Indicates the Log event originated from the standard error log of a Spark application executor. The specific Spark application can be determined by examining the filePath attribute.
worker-init-script-stdout

Indicates the Log event originated from the standard out log of an init script on a worker node. The specific init script can be determined by examining the filePath attribute. The specific worker node can be determined by examining the hostname or fullHostname attributes.
worker-init-script-stderr

Indicates the Log event originated from the standard error log of an init script on a worker node. The specific init script can be determined by examining the filePath attribute. The specific worker node can be determined by examining the hostname or fullHostname attributes.

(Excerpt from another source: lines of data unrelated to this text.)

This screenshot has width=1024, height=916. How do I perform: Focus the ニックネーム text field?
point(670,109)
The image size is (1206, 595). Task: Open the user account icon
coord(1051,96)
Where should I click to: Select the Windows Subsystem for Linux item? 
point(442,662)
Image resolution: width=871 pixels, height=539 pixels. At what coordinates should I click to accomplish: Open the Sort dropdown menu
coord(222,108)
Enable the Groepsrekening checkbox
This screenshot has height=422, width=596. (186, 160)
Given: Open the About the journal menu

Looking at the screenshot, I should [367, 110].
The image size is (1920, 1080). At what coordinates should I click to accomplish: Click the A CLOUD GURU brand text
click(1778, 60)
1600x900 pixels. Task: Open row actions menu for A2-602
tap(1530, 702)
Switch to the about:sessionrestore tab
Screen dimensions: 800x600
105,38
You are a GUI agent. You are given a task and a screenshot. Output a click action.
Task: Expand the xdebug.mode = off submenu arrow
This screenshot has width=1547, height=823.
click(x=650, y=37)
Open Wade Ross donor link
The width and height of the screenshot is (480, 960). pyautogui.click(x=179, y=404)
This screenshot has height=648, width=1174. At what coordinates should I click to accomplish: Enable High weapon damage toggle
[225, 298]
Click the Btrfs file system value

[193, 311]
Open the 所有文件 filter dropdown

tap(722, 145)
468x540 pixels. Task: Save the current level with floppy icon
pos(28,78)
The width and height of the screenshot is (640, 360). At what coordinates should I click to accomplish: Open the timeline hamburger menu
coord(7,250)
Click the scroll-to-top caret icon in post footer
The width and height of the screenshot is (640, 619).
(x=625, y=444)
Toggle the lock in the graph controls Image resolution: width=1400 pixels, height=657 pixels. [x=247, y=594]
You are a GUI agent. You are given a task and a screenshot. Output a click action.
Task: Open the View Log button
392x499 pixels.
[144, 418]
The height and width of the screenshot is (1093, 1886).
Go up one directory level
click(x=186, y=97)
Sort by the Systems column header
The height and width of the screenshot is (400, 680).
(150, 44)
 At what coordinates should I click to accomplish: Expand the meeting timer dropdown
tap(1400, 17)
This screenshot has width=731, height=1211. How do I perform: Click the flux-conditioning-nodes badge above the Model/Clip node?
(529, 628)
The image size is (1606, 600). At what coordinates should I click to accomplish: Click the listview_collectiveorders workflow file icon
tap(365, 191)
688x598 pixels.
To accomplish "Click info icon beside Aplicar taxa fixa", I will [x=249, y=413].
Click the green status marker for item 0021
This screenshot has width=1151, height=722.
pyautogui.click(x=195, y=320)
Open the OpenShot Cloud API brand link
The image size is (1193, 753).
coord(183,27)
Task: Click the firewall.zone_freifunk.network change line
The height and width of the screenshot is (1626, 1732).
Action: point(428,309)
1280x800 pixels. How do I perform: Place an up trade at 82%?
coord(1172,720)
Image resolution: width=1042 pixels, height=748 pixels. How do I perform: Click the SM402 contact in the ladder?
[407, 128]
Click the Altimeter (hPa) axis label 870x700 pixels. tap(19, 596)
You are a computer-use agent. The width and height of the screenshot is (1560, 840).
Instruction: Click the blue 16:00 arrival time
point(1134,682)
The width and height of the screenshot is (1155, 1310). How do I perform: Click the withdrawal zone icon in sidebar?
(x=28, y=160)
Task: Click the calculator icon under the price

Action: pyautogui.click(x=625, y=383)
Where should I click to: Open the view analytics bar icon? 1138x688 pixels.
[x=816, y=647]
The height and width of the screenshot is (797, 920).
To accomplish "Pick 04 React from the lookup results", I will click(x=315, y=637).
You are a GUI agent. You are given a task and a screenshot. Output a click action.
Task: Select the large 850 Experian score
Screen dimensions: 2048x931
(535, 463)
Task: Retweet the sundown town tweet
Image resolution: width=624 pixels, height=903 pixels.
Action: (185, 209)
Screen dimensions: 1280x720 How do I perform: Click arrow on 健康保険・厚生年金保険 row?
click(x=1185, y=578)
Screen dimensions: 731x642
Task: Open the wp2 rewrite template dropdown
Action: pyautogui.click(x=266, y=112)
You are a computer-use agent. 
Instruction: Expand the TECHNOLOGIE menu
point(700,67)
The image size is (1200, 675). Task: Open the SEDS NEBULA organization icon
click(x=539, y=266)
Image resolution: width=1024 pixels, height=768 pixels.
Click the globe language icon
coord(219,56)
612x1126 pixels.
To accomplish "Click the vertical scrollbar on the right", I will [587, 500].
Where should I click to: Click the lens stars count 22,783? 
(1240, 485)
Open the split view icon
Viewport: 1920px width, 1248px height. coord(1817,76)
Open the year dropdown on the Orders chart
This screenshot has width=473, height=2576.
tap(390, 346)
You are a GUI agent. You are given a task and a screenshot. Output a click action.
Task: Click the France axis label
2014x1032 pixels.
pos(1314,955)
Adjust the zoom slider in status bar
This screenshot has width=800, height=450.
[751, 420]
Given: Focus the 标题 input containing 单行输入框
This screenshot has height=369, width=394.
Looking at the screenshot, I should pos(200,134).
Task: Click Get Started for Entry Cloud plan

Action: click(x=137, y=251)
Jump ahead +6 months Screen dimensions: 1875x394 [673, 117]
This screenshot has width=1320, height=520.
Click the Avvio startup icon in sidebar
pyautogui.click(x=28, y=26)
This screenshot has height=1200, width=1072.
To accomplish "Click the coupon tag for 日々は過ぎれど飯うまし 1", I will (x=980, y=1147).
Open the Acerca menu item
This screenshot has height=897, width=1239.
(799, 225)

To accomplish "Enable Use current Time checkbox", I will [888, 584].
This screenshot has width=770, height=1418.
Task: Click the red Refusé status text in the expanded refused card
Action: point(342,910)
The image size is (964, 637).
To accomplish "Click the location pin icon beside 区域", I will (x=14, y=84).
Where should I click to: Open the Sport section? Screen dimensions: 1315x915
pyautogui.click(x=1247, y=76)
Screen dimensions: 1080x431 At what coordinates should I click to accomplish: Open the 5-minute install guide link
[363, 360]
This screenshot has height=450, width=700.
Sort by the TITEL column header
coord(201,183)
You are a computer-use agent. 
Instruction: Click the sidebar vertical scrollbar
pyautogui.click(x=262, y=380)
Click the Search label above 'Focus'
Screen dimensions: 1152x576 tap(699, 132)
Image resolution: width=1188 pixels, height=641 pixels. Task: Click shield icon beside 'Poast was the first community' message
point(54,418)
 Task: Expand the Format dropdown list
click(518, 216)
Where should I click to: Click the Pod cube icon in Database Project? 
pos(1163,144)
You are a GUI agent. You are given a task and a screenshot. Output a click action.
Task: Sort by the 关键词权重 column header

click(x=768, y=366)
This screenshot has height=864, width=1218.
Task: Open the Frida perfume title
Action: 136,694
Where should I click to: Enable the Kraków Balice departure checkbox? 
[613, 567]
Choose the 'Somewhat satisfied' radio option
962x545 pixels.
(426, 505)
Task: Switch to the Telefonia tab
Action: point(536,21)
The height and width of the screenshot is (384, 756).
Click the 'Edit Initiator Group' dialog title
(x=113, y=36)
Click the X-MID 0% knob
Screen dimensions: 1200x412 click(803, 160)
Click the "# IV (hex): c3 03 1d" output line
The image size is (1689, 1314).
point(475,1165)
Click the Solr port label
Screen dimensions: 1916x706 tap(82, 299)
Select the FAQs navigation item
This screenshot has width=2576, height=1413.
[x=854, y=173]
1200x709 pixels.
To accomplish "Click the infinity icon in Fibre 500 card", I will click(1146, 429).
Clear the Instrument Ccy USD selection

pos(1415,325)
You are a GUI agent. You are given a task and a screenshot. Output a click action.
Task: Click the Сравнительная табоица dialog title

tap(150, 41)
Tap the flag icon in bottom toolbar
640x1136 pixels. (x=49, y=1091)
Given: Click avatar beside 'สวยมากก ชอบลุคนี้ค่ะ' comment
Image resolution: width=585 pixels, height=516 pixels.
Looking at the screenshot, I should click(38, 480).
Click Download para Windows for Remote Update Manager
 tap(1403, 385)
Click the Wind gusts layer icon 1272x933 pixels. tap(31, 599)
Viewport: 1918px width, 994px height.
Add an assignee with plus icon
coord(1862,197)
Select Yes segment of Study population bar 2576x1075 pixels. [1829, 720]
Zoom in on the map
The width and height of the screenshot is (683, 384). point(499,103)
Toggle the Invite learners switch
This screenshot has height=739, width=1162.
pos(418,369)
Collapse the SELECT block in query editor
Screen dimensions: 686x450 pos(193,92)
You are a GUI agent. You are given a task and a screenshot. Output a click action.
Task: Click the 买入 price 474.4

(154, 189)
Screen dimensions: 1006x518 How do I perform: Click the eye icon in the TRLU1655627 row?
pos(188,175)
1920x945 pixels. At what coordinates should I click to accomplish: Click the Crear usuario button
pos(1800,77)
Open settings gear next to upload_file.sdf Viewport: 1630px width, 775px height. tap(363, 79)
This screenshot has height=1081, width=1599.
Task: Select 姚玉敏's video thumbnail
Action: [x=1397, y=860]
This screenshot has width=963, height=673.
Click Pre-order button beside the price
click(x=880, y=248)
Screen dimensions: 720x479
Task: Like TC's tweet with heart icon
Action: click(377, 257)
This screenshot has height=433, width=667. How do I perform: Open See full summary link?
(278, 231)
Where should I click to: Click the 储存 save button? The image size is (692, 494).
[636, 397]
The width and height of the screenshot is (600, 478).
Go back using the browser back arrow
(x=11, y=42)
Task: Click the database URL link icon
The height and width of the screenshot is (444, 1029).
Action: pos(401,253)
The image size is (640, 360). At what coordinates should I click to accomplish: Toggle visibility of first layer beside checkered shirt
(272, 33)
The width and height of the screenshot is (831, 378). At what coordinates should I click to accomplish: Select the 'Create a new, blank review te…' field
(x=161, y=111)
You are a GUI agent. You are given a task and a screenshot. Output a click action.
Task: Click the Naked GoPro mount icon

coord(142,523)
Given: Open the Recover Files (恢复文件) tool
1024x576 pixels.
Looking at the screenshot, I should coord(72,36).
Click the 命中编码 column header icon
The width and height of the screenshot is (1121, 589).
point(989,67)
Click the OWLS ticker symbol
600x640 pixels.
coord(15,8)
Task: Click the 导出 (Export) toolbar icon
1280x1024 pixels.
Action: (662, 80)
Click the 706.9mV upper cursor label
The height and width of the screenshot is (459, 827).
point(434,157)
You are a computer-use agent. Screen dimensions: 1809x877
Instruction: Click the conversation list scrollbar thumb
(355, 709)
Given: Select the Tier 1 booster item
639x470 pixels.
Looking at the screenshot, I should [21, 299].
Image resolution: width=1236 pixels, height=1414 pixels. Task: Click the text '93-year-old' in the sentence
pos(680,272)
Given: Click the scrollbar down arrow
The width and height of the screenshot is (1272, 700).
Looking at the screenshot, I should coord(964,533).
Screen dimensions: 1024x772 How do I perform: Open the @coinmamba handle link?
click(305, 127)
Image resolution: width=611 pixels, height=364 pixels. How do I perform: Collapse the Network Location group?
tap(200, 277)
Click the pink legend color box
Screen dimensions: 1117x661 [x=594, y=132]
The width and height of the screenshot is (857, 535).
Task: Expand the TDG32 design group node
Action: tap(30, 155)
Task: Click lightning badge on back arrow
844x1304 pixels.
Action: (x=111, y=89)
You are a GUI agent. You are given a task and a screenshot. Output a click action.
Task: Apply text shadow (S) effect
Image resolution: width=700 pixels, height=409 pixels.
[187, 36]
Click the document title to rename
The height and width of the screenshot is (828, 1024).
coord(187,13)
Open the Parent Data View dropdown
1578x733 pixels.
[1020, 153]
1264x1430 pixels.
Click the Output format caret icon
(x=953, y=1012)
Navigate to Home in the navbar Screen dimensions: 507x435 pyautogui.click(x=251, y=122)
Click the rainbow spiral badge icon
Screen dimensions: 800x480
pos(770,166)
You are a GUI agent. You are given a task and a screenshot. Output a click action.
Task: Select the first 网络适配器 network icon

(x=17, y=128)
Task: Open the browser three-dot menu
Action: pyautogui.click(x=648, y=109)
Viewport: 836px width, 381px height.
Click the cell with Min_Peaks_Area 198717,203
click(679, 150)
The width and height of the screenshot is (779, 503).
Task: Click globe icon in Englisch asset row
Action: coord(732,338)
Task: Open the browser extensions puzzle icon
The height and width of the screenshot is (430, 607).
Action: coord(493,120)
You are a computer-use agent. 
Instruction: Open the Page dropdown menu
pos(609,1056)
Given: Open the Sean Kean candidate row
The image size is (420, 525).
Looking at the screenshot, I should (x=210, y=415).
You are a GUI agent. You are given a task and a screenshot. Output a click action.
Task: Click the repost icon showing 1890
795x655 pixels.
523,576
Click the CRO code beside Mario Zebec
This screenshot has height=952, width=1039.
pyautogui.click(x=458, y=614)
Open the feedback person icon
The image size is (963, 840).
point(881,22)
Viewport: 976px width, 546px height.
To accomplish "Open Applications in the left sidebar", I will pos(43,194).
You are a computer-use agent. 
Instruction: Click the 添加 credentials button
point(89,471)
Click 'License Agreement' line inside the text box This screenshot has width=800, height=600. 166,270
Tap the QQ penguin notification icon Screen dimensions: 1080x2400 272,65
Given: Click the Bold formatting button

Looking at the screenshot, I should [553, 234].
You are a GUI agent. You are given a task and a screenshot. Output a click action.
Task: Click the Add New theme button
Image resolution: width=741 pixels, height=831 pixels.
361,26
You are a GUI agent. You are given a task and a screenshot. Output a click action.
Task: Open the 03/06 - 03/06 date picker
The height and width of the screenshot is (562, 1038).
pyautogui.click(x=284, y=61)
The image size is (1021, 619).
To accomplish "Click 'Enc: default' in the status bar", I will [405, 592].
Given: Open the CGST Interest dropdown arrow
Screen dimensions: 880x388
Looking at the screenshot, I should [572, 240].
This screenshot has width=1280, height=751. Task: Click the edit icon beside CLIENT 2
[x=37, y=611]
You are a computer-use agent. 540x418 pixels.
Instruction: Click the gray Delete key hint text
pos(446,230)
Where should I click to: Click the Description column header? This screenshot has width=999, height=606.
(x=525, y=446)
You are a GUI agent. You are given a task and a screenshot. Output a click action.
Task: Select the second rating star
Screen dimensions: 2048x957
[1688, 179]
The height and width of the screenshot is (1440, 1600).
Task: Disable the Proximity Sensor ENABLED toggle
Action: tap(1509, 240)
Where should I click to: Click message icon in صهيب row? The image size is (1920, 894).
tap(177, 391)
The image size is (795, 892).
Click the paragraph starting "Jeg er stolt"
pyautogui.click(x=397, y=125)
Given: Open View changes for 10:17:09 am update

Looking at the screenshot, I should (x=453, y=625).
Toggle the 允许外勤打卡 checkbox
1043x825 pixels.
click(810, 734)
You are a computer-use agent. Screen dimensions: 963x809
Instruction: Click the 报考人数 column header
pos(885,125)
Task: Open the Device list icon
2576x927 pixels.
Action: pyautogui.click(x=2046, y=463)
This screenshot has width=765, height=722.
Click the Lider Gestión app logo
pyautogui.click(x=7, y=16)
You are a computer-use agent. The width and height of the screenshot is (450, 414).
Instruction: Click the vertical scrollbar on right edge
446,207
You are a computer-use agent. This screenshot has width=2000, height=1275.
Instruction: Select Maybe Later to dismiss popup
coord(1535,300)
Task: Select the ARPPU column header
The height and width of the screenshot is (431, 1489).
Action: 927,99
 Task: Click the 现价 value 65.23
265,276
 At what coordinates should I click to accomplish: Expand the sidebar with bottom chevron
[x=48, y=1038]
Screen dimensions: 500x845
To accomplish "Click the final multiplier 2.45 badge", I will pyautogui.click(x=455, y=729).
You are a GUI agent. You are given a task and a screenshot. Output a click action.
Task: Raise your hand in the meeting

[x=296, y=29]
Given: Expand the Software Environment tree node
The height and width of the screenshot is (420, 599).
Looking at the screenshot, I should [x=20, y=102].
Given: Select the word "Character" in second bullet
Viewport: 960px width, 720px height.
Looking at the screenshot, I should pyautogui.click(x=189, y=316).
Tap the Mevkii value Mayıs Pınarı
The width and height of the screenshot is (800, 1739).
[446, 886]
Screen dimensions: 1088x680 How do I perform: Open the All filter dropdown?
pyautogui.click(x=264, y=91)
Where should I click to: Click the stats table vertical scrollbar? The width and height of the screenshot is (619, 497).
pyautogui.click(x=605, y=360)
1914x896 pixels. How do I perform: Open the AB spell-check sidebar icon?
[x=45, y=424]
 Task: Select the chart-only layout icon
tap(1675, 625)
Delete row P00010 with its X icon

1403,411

Example Cluster Health Queries

Driver node average CPU by cluster and entity name

FROM SystemSample
SELECT average(cpuPercent)
WHERE databricksIsDriverNode = 'true'
FACET databricksClusterName, entityName
TIMESERIES

Worker node average CPU by cluster and entity name

FROM SystemSample
SELECT average(cpuPercent)
WHERE databricksIsDriverNode = 'false'
FACET databricksClusterName, entityName
TIMESERIES

Spark driver log4j logs

WITH position(databricksWorkspaceHost, '.') AS firstDot
FROM Log
SELECT substring(databricksWorkspaceHost, 0, firstDot) AS 'Workspace', databricksClusterName AS 'Cluster', hostname AS Hostname, level AS Level, message AS Message
WHERE databricksClusterId IS NOT NULL
 AND databricksLogType = 'driver-log4j'
LIMIT 1000

Spark event logs

WITH position(databricksWorkspaceHost, '.') AS firstDot,
 capture(filePath, r'/databricks/driver/eventlogs/(?P<sparkContextId>[^/]+)/.*') AS sparkContextId
FROM Log
SELECT substring(databricksWorkspaceHost, 0, firstDot) AS 'Workspace', databricksClusterName AS 'Cluster', sparkContextId AS 'Spark Context ID', Event, `App Name`, `Job ID`, `Stage Info.Stage ID` AS 'Stage ID', `Task Info.Task ID` AS 'Task ID'
WHERE databricksClusterId IS NOT NULL
 AND databricksLogType = 'spark-eventlog'
LIMIT 1000

Spark application executor standard out logs

WITH position(databricksWorkspaceHost, '.') AS firstDot,
 capture(filePath, r'/databricks/spark/work/(?P<appName>[^/]+)/.*') AS appName
FROM Log
SELECT substring(databricksWorkspaceHost, 0, firstDot) AS 'Workspace', databricksClusterName AS 'Cluster', hostname AS Hostname, appName AS Application, message AS Message
WHERE databricksClusterId IS NOT NULL
 AND databricksLogType = 'executor-stdout'
LIMIT 1000

Example Cluster Health Dashboard

A sample dashboard is included that shows examples of visualizing cluster health metrics and logs and the NRQL statements to use to visualize the data.

Query Metrics

The Databricks Integration can collect telemetry about queries executed in Databricks SQL warehouses and serverless compute, including execution times, query statuses, and query I/O metrics such as the number of bytes and rows read and the number of bytes spilled to disk and sent over the network. This feature is enabled by default and can be enabled or disabled using the Databricks query metrics enabled flag in the integration configuration.

NOTE:

Unlike other metrics collected by the integration, query metrics are only recorded once a query has completed execution.
When serverless compute is enabled, metrics for all SQL and Python queries executed on serverless compute for notebooks and jobs are returned by the list query history API used to collect query metrics.
Some of the text below is sourced from the documentation on Databricks queries and the Databricks SDK Go module documentation.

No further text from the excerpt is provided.